0
votes

My COPY command keeps receiving the following error:

Missing newline: Unexpected character 0x73 found at location 4194303

I ran it through the following function to check for non-ASCII characters:

def return_non_ascii_codes(input: str):
    for char in input:
        if ord(char) > 127:
            yield ord(char)  

And found out that I had a number of characters that returned a 160 code. Looking this up in a Unicode chart, it looks like this is a non-break space character: http://www.fileformat.info/info/unicode/char/00a0/index.htm

I want to NULL these characters out in my COPY command, but am unsure of what the correct character sequence/format I should use.

The COPY command is as follows:

COPY xxx
FROM 's3://xxx/cleansed.csv'
WITH CREDENTIALS 'aws_access_key_id=xxx;aws_secret_access_key=xxx'
-- GZIP
ESCAPE
FILLRECORD
TRIMBLANKS
TRUNCATECOLUMNS
DELIMITER '|'
BLANKSASNULL
REMOVEQUOTES
ACCEPTINVCHARS
TIMEFORMAT 'auto'
DATEFORMAT 'auto';

EDIT: I used Python to find the characters, but Python does not do any of the actual processing in my pipeline. I do a COPY TO STDOUT command from our PostgreSQL databases, and then upload those files directly to S3 for copy to Redshift. So it needs to be handled in one of those two places.

Here are the two fields from the destination table:

id                      BIGINT,
quiz_data               VARCHAR(65535)

● GIVEN INFORMATION
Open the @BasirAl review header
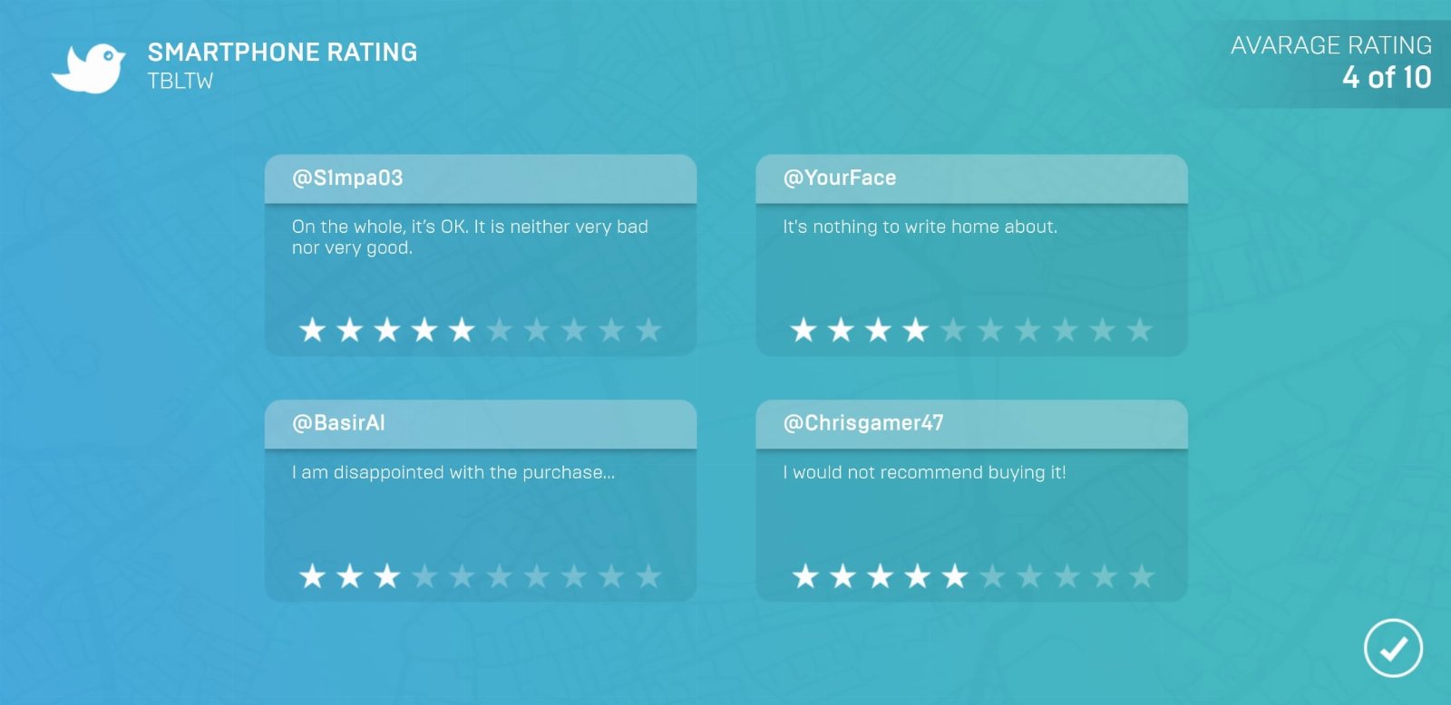Screen dimensions: 1451x705 click(481, 424)
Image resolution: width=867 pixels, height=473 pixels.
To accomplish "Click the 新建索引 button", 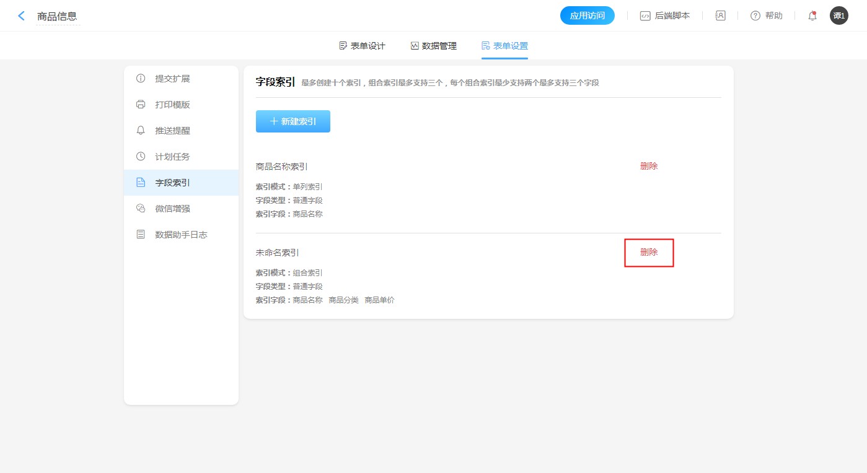I will 293,121.
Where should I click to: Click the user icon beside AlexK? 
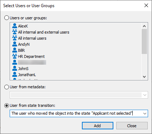[x=15, y=26]
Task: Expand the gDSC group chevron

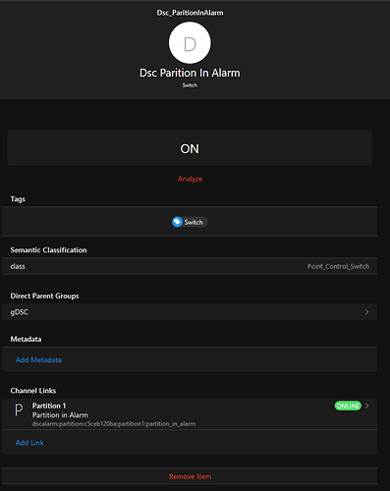Action: (x=366, y=312)
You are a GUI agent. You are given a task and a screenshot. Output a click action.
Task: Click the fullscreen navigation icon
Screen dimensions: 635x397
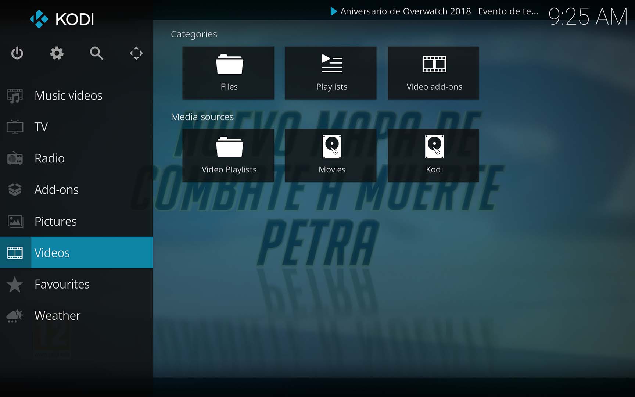pyautogui.click(x=136, y=53)
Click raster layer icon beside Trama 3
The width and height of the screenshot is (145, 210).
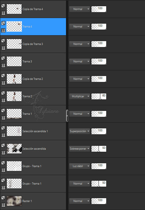click(x=3, y=58)
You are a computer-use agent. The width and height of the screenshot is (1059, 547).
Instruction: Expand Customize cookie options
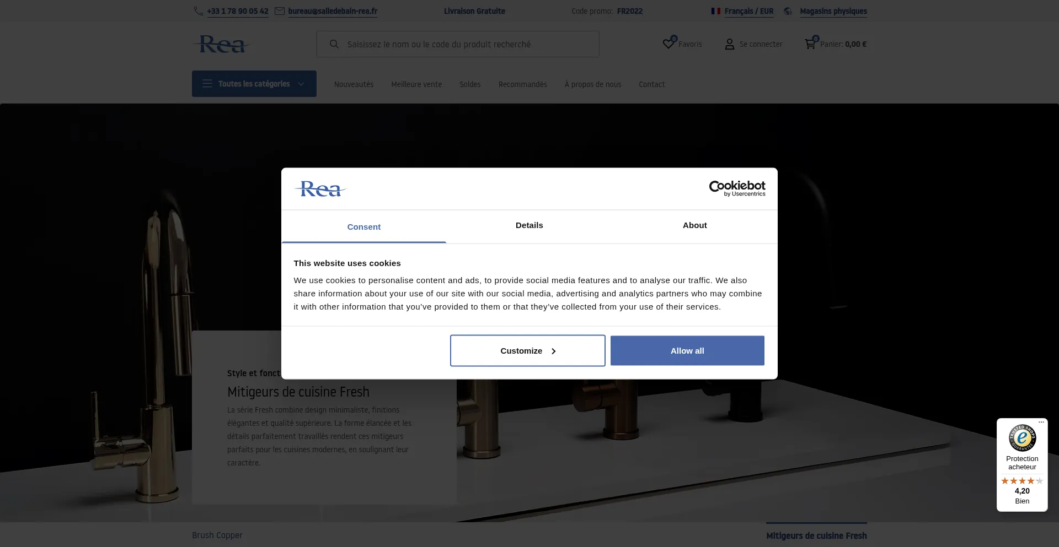click(x=527, y=351)
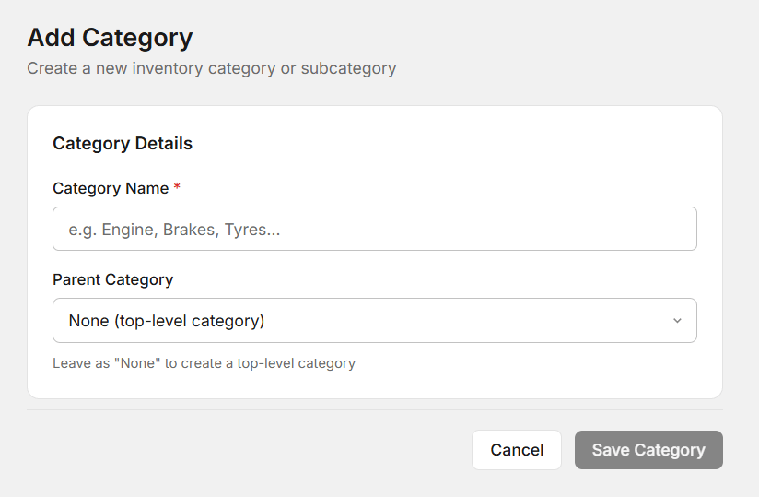The image size is (759, 497).
Task: Click the Save Category button
Action: coord(648,450)
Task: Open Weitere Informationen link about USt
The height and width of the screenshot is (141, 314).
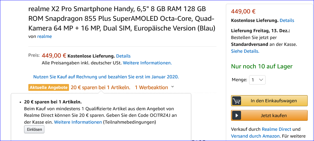Action: (147, 63)
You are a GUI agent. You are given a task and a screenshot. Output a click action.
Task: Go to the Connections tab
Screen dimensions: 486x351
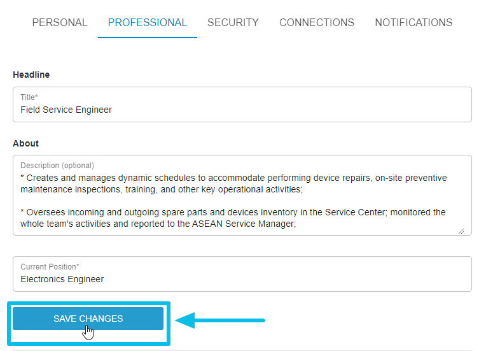point(317,23)
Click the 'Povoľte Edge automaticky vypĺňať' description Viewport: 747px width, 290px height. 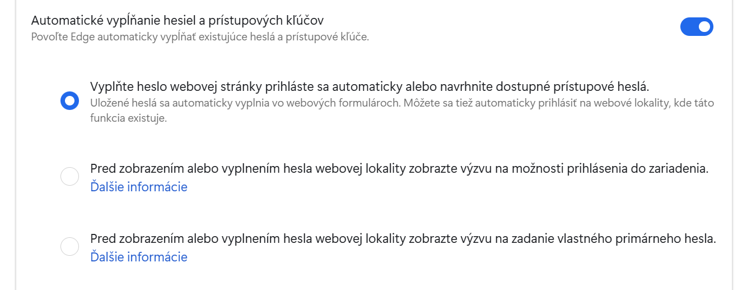(x=200, y=38)
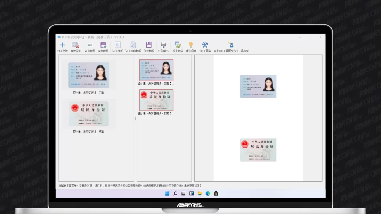The image size is (381, 214).
Task: Open 建议反馈 lightbulb feedback
Action: click(x=191, y=45)
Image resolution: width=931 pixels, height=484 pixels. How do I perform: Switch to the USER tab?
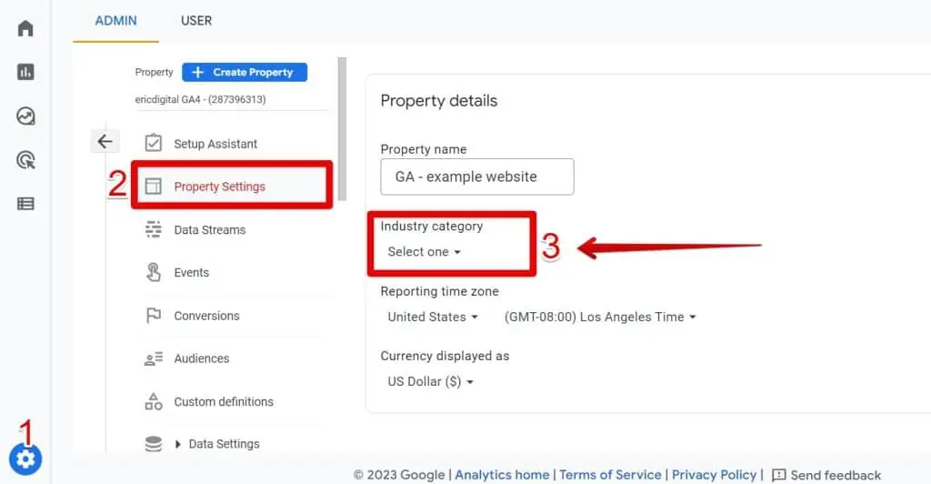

● TASK DIRECTIONS
Continue the forum post about the Redshift COPY error and the non-break space characters, starting right after its last line.

● THE ANSWER
UPDATE 1: I ran the script through a function to cleanse all non-ASCII characters like so:

with open(file, 'r') as inf, open(outfile, 'w') as outf:
        for line in inf:
            print(return_non_ascii_codes(line))
            outf.write(''.join(return_ascii_chars(line)))

def return_ascii_chars(input: str):
    return (char for char in input if ord(char) < 127)

and then tried to COPY to Redshift. Still getting the following:

Missing newline: Unexpected character 0x20 found at location 4194303  

I've double-checked that the cleansed file doesn't have any non-ASCII character...

2

2 Answers

1
votes
COPY table1 FROM 's3://my_bucket' CREDENTIALS '' ACCEPTINVCHARS 

Use can use ACCEPTINVCHARS parameter in your copy command.

Its pretty easy and straight forward.
If I’ve made a bad assumption please comment and I’ll refocus my answer.

0
votes

yourvariable.replace(unichr(160), "")